WRITTEN TASK: Update the entries from the line containing "This screenshot has" through the end of the entries, inclusive, by replacing "Star" with "Polygon" and keeping everything else the same. Leave the pictures out of your answer.

STORED DATA:

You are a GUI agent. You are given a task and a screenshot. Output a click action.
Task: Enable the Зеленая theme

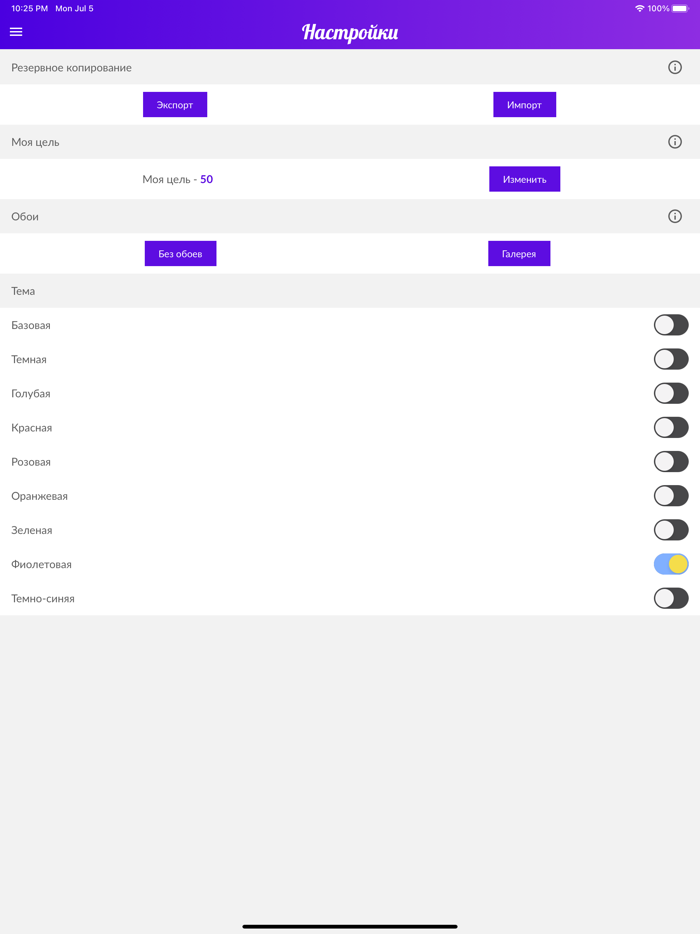pyautogui.click(x=670, y=529)
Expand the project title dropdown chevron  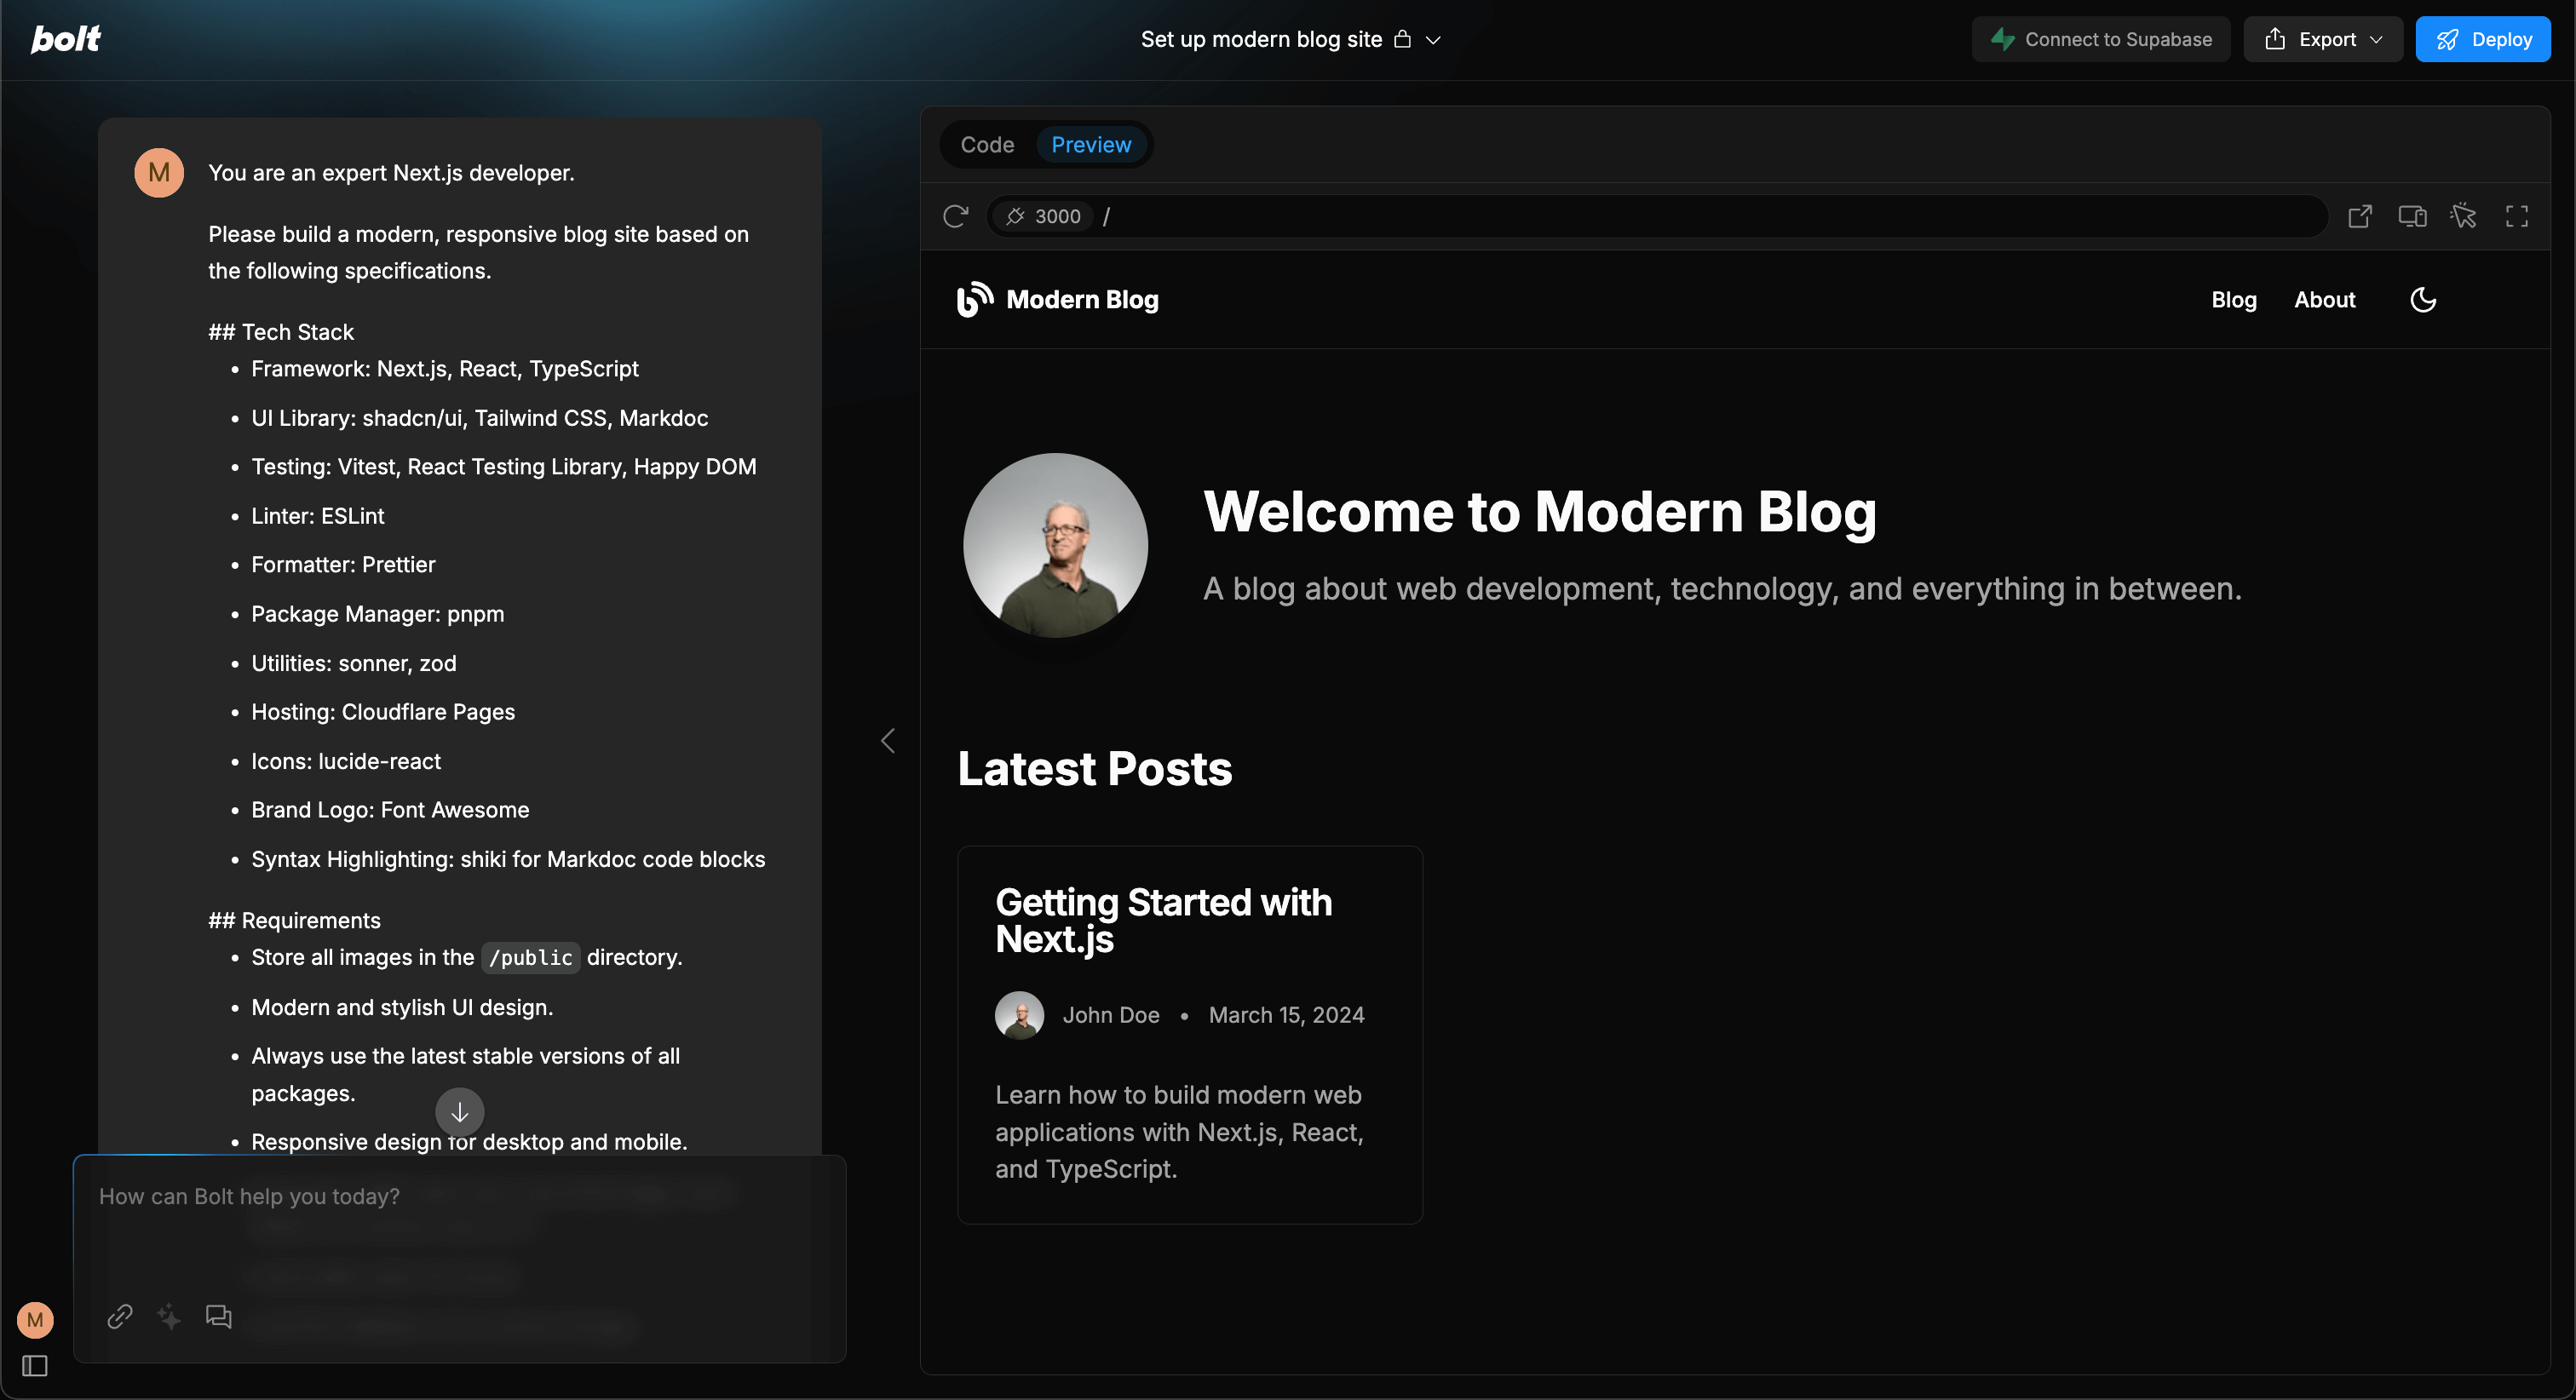(1433, 40)
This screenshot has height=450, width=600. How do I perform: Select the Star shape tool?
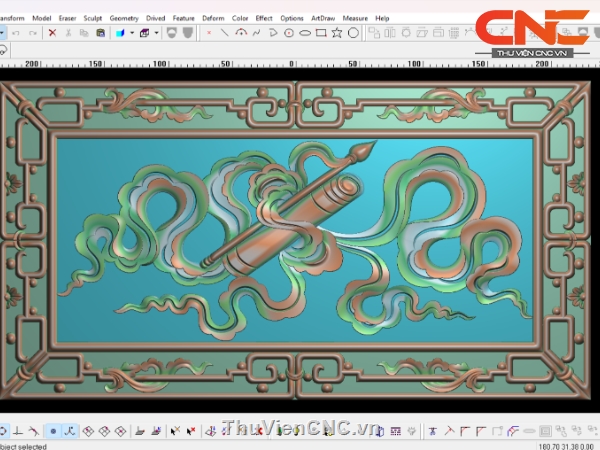coord(336,33)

RESULT OF THE EXERCISE:
This screenshot has height=450, width=600. How do I perform: Select the Polygon shape tool?
coord(336,33)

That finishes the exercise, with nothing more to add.